Online home, garden and DIY retailer
Operating in 29 countries
Head office in Venlo, Netherlands
Founded in 2006
Improve performance and delight users
Established a research-driven user experience strategy
Began conducting between three and five A/B tests per week
Increased returning visitors’ conversion rate by 10%
Boosted number of returning visitors by 18%
To understand consumers’ behaviour on vidaXL’s websites and make informed decisions about site improvements, the company hired a conversion rate optimisation specialist and then assembled a dedicated team to focus on site optimisations. The team began A/B testing and now runs between three and five tests per week. In addition, they employ user tests, heat maps and session recordings in the testing strategy.
As their very first test, vidaXL experimented with removing the shipping cost calculator from the product page of the Australian site. This resulted in a 40% increase in products being added to the cart.

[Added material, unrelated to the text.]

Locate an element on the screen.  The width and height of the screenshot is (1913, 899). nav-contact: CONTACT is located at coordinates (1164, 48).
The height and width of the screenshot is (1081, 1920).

Bolstered by early results such as these, vidaXL doubled down on further improvements, partnering with Google to gather insights on further hypotheses to validate. Here are a few examples.
“This allows us to always be on top of our customer’s behaviour, their needs and frustration points.”

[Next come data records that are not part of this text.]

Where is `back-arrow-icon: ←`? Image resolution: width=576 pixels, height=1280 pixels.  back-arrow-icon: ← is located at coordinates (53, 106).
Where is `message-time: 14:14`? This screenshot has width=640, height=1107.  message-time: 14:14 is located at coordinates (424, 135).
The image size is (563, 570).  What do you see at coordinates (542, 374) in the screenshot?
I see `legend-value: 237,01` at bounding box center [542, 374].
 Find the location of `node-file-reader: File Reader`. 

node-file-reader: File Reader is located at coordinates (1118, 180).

– Esther van der Kaaij, Webshop Manager, vidaXL
vidaXL started with a very straightforward change that perfectly illustrates how small changes can have significant results. On the product detail page, the add-to-cart button was enlarged to reach the full width of the page. This size increase led to a 6% increase in products being added to the cart. The results were particularly significant on mobile, demonstrating that size really does matter on smaller screens.
In a test that was conducted based upon industry best practise and advice, vidaXL saw some surprising results on their German website with regards to password input. The second password field was removed and replaced with an option to show or hide the password in the first input field instead. This change led to a significant drop in the amount of customers moving to the second step in the checkout funnel (2%).
Search term test
Allowing customers to remove a search keyword by displaying an “X” next to the search term led to a 2.5% decrease in exit rate and a 4% increase in visits to a product page. This change made it easier for customers to see the full range within a category whilst performing a search, without having to switch their navigation strategy from search to category browsing.
vidaXL’s use of A/B testing doesn’t begin and end with tweaking the user experience, however. In fact it’s the basis for gathering evidence to build business cases and allocate resources for major new projects affecting the entire user interface and overall online experience.
For instance, as a pure online player vidaXL is continuously improving delivery processes. However, implementing a new channel for order fulfilment is costly and time consuming. So instead of implementing parcel shop deliveries in a number of countries at once, vidaXL conducted a test on their French and German sites, offering the option for parcel shop delivery and adding a popup explaining why the feature wasn’t live yet. Based upon customers’ checkout behaviour, the team estimated that return on investment would take 10 times longer in the one country than the other.
Today, testing is firmly built into vidaXL way of doing business. With the conversion rate for returning visitors having increased by 10% and the number of returning visitors up by 18% year over year, the test-and-learn approach is clearly paying off. Optimising for conversion rate and user experience has laid a solid foundation for future developments, such as a new online shop built on progressive web app (PWA) technology.